▸ **ВЫПОЛНИТЕ ЗАДАНИЯ**:
1. Какой датой в отрывке о Наполеоне и Пруссии помечен новый договор, которым Наполеон принудил Фридриха объявить войну Англии?
2. К чему, согласно отрывку о Наполеоне и Пруссии, Наполеон вынудил Фридриха договором от 8 марта 1806 года? Перечислите все пункты.
3. Продолжите отрывок о Наполеоне и Пруссии, начав сразу после его последнего предложения.

▸ **ОТРЫВОК**:

Обладание Ганновером поначалу прельщало Фридриха, но перед подписанием договора ему стало стыдно, и он колебался; он хотел одобрить его только наполовину и держать как залог. Наполеон отвергал столь робкую политику. «Что, этот монарх не решается ни вести войну, ни заключить мир? — говорил он. — Предпочитает мне англичан? Там уже другая коалиция готовится? Он презирает союз со мной?» Возмущенный, он новым договором от 8 марта 1806 года вынудил Фридриха объявить войну Англии, вступить во владение Ганновером и согласиться на размещение французских гарнизонов в Везеле и Гамельне.
Король Пруссии подчинился, и его двор и подданные были возмущены: они упрекали Фридриха в том, что он позволил победить себя без попытки сражаться, и поднимали себе настроение напоминаниями о былой славе; они мечтали о чести победы над покорителем Европы. В своем нетерпении они оскорбляли посла Наполеона: они точили шпаги о порог его резиденции. Они осыпали бранью самого Наполеона. Даже королева, столь грациозная и привлекательная, приняла воинственную позу. Их принцы предложили себя в вожди. Рыцарская страсть и ярость возбудили умы.
Утверждалось, что в то же время были люди, предатели или обманутые, которые убеждали Фридриха в следующем: Наполеон был вынужден проявить миролюбие, этот воин питал отвращение к войне; они добавляли, что он вероломно договаривался о мире с Англией при условии восстановления Ганновера, который он должен забрать назад у Пруссии. Наконец, увлеченный общим чувством, король позволил воспылать всем страстям. Его армия наступала и угрожала Наполеону; через пятнадцать дней у него не было ни армии, ни королевства, сам он спасался бегством, и Наполеон, находясь в Берлине, выпустил свои антианглийские декреты.

Извлеченные записи данных
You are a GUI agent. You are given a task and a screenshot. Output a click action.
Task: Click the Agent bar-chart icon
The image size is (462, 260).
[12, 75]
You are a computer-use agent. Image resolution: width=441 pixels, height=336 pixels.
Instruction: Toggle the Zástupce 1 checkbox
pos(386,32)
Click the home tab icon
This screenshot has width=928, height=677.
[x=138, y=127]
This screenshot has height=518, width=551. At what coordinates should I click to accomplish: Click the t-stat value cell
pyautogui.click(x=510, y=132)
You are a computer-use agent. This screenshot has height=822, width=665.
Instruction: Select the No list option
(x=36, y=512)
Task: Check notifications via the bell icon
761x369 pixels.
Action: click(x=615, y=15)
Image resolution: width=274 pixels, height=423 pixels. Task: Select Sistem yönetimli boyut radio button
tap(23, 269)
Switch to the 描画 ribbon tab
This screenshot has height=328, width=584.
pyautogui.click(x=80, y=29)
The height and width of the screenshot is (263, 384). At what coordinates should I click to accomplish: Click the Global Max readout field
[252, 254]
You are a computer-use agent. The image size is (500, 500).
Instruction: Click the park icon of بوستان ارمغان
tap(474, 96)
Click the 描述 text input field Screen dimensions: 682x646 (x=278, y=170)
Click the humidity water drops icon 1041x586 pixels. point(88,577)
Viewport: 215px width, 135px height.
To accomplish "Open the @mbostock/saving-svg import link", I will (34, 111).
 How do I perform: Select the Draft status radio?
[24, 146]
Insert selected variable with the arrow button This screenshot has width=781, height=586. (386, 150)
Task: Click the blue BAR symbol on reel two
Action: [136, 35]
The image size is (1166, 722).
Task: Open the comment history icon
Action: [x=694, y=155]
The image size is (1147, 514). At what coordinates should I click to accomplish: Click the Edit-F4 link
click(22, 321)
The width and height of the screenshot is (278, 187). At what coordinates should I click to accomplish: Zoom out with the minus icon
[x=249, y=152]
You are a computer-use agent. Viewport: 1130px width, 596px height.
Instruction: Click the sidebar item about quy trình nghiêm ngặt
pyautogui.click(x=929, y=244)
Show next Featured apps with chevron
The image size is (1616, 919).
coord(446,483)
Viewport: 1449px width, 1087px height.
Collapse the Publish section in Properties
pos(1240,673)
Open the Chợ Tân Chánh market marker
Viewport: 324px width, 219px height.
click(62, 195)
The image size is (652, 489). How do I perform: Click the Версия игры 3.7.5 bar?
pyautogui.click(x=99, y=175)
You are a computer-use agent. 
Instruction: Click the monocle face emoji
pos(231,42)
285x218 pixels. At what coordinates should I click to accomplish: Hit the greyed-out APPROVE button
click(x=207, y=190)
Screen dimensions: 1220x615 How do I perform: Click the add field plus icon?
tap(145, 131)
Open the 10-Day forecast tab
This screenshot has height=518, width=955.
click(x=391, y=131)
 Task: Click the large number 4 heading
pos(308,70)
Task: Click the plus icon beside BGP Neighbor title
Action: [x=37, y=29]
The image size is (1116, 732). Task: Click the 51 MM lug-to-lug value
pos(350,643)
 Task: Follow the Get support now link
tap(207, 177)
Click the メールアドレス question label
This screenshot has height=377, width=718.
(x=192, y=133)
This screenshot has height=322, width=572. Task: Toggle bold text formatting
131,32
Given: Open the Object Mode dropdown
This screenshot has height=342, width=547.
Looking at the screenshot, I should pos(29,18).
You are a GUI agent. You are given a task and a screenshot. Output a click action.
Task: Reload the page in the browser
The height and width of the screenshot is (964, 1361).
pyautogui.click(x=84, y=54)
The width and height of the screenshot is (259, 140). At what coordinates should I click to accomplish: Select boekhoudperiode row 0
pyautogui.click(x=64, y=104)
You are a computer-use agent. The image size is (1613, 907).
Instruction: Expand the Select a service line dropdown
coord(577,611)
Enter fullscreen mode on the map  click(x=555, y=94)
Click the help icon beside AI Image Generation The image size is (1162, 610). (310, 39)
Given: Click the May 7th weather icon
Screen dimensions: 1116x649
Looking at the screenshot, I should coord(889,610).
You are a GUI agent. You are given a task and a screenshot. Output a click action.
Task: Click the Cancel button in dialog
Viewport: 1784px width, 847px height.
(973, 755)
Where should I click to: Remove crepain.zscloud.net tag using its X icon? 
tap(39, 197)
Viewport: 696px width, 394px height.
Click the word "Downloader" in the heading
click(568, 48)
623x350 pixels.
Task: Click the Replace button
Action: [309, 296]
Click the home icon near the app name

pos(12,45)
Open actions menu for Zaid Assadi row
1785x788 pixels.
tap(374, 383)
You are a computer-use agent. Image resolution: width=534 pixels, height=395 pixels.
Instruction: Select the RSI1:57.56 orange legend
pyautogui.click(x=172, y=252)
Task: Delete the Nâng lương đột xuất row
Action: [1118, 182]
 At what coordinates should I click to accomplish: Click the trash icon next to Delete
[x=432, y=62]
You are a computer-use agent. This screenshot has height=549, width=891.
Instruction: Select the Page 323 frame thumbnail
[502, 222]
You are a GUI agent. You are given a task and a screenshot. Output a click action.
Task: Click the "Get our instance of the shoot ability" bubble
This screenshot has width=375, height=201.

▸ **ОТВЕТЫ ПО ПОРЯДКУ**:
1. 8 марта 1806 года.

2. Объявить войну Англии; вступить во владение Ганновером; согласиться на размещение французских гарнизонов в Везеле и Гамельне.

3.
Наполеон должен был прочно удерживать униженную и покоренную Пруссию, иначе она немедленно восстановилась бы с помощью русского оружия. Он считал невозможным проявить великодушие и привязать ее к себе, как Саксонию; следующим планом стал ее раздел, и то ли из сострадания, то ли ввиду присутствия Александра, он не мог решиться ее расчленить. Это была ошибочная политика, как бывает в большинстве случаев, когда мы останавливаемся на полпути, и Наполеон вскоре это почувствовал. Когда он воскликнул: «Разве это возможно, чтобы я оставил этому человеку такую большую территорию?» — вероятно, он не простил Пруссии протекцию Александра; он ненавидел ее, потому что чувствовал ее ненависть.
В самом деле, искры завистливой и нетерпеливой ненависти воспламеняли молодежь Пруссии; разжиганию чувств способствовала система образования — национальная, либеральная и мистическая. Возникла сильная оппозиция Наполеону, состоявшая из униженных и обиженных его победами; эти слабые и угнетенные, а также сама природа, мистика, фанатизм, желание мести — всё увеличивало ее силу. Желая поддержки на земле, она искала помощи небес, и вся материальная мощь Наполеона была бессильна против этого настроения. Возбужденная стойким и неистощимым духом яростной секты, она следила за малейшими движениями и слабостями врага, проникала во все щели его власти и была готова использовать любую возможность для удара; она ждала тихо, терпеливо и хладнокровно, что весьма характерно для немцев: с одной стороны, эти качества были причинами их поражения, но они же способствовали нашему истощению.
Этот широкий заговор получил название «Тугендбунд»[1], или «Союз Доблести». Его главой, или человеком, придавшим точное и определенное направление его взглядам, был Штейн. Наполеон мог иметь его на своей стороне, но обошелся с ним сурово. Его план был раскрыт благодаря одной из тех случайностей, которым политика обязана лучшей частью своих чудес; но когда заговоры становятся частью интересов, страстей, сознания людей, невозможно уследить за всеми ответвлениями; все понимают друг друга, даже не вступая в контакты, более того, все, связанные общей и одновременно возникшей симпатией, становятся частью единой системы коммуникаций.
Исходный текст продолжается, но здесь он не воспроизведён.